GIVEN TASK>
Reproduce each of the rows below word for word, leaving out the pictures.
★ ★ ★ ★ ★ ★ ★
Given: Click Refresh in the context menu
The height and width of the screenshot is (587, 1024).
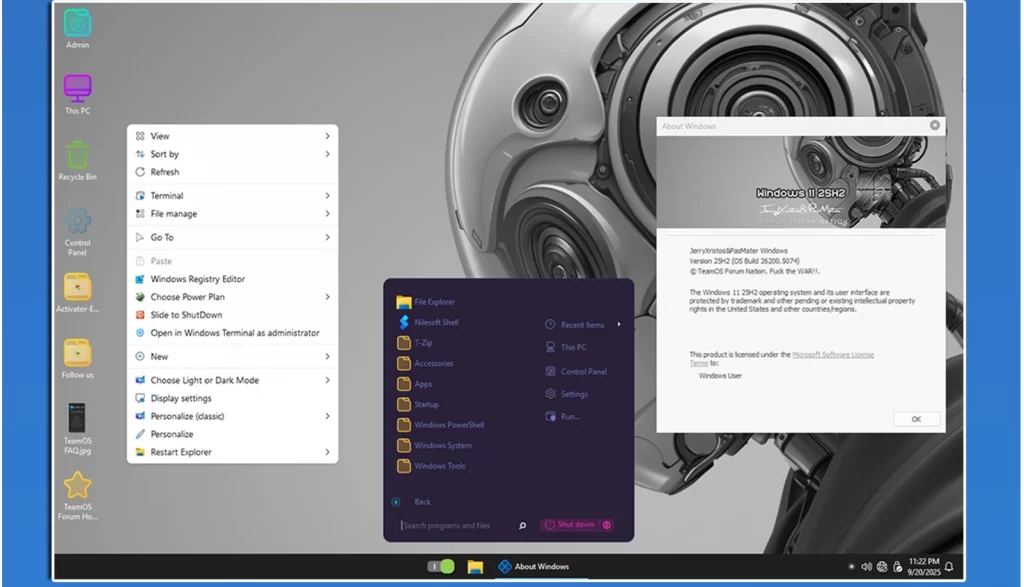Looking at the screenshot, I should [x=165, y=172].
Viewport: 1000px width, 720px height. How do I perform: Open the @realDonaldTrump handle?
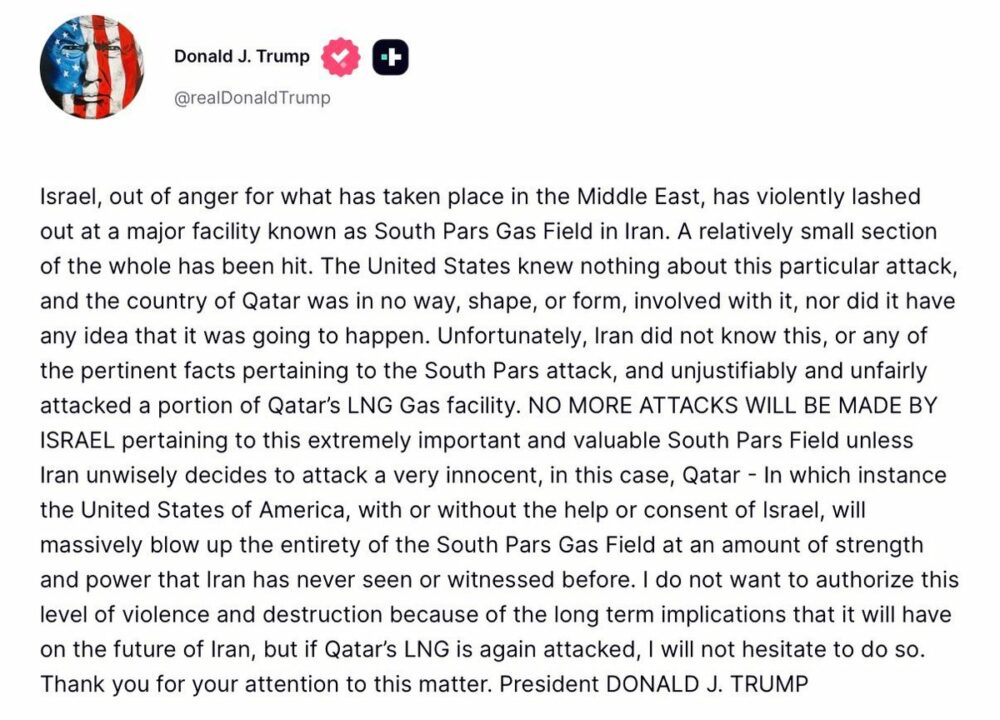pyautogui.click(x=252, y=98)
★ ★ ★ ★ ★ ★ ★
FULL ANSWER>
Given: Click Refresh in the context menu
The height and width of the screenshot is (587, 1024).
Looking at the screenshot, I should [x=165, y=172].
Viewport: 1000px width, 720px height. How do I perform: Open the @realDonaldTrump handle?
pyautogui.click(x=252, y=98)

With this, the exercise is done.